A man from Guatemala is robbed along Mexico's southern border; a Mexican boy is forced into voluntary leave by U.S. immigration authorities and lands penniless in Nogales; a Honduran woman is beaten, raped and abandoned by the guide she paid to help her reach Phoenix. Injured, marginalized, scared, humiliated and exhausted, these are some of the human beings you will meet at a Grupo Beta field office.



Founded in Tijuana in 1990 by Mexico's Interior Ministry, Grupo Beta attempts to inform migrants determined to reach the United States of the risks they face when they travel north. The agency began as a police force to deter smuggling of people and drugs but has since transformed into an unarmed safety patrol with a reputation for honesty and efficiency. Most importantly, the organization provides vital assistance to hundreds of thousands of humans beings trying to survive in the vicious world of human migration.



Grupo Beta does not detain migrants, nor physically deter them from making their journey. Grupo Beta simply offers help whenever a migrant is in a position to request it. Often, migrants are picked up near dangerous drug smuggling corridors and are suffering from dehydration, disorientation, physical injuries and severe emotional trauma. In all cases, Grupo Beta will offer to take the migrant to the nearest field office where they will be treated, fed and offered a place to rest until they recuperate. In addition to providing basic humanitarian aid, Grupo Beta also posts flyers along the border advising migrants to avoid certain areas during summer months and often pays up to 50% of the migrant's bus fare home, should they decide to abandon their trek north- a scenario, that in recent months, has become more common given heightened border enforcement strategies in certain border areas, including Nogales.



Given the sweeping economic disparities that exist between the United States and its southern neighbors, current human migration patterns through Mexico's vast territory remain unparalleled in the Western Hemisphere.

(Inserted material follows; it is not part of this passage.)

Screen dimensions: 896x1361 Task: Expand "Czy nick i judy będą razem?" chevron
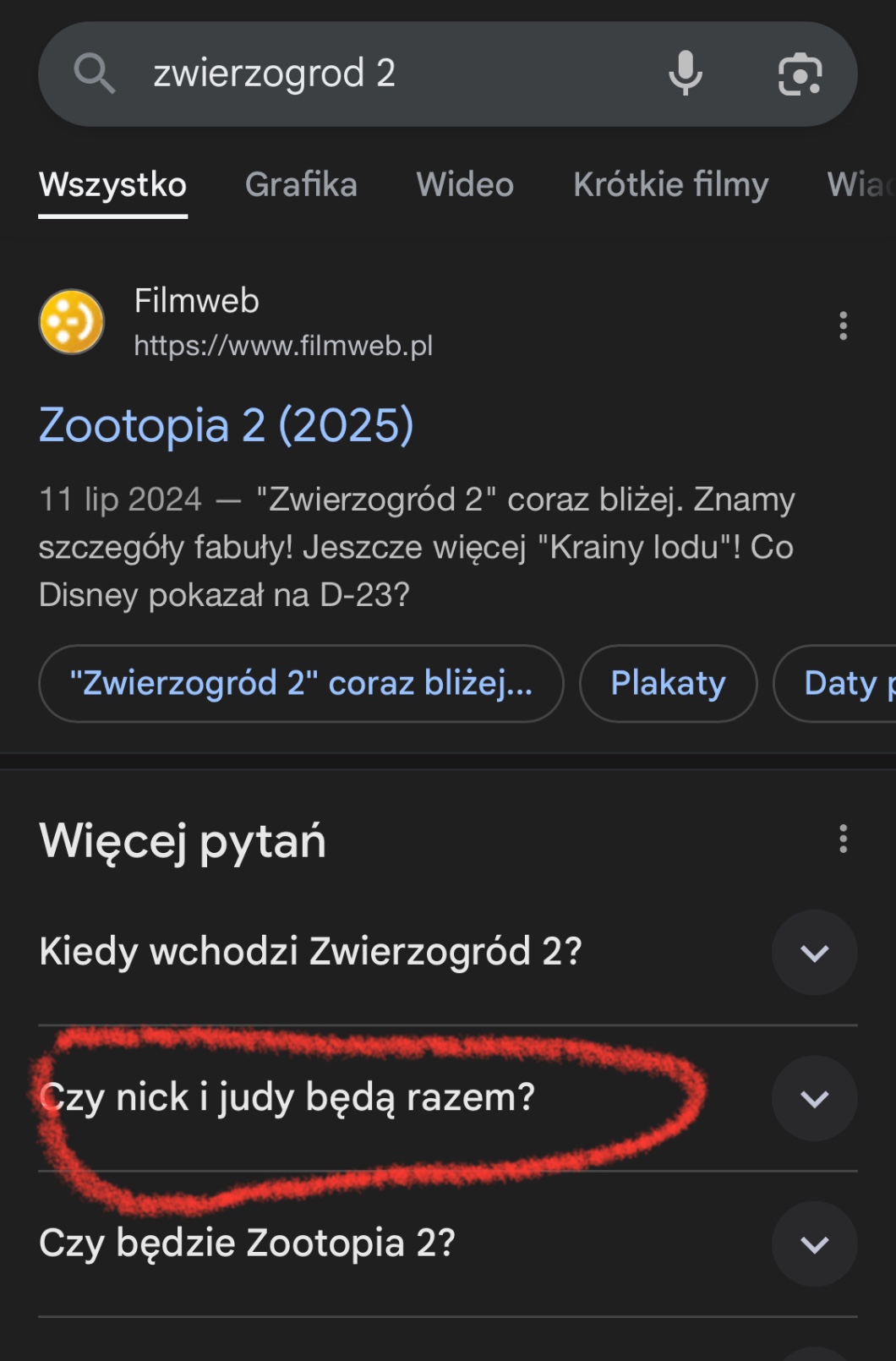[x=814, y=1098]
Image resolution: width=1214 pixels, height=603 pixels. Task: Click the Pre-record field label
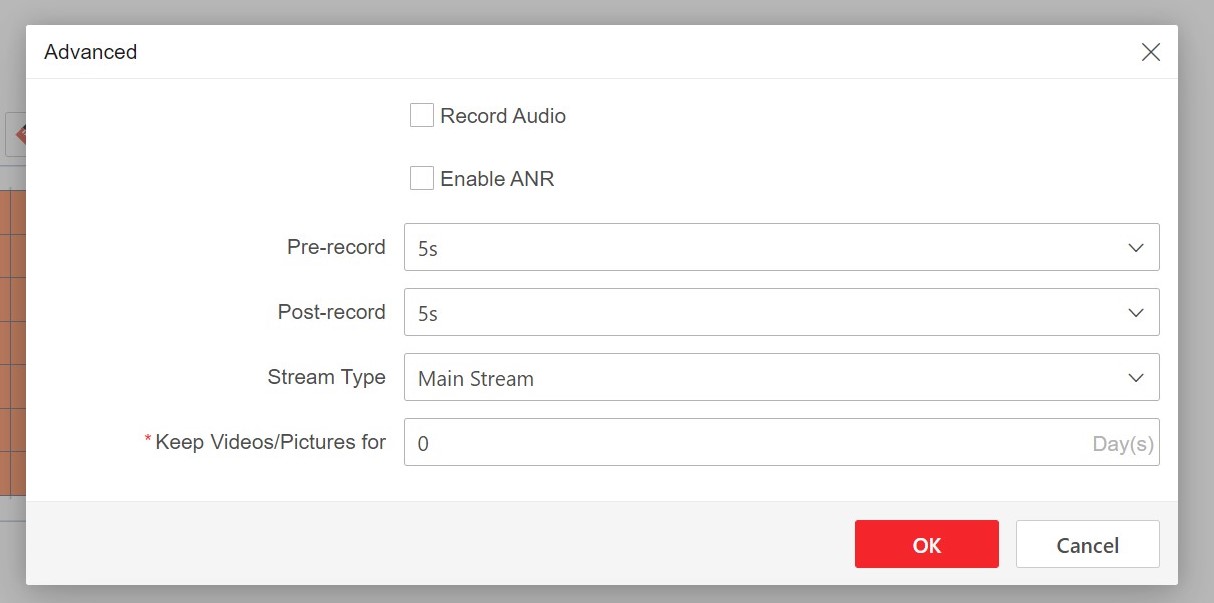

Despite tremendous economic growth in the last quarter century, roughly 40% of Mexico's population continues to live in poverty. In Guatemala, Honduras, Nicaragua and El Salvador poverty levels are even worse. There are few other cases where the gaps and inequities of the expanding global economy are more glaring than in the U.S.-Mexico relationship. While Mexico's economic situation is illustrative of the many problems that developing countries face throughout the "global south," the economic might of the United States is representative of the "global north," and until disparity trends reverse, Grupo Beta undoubtedly has its hands full.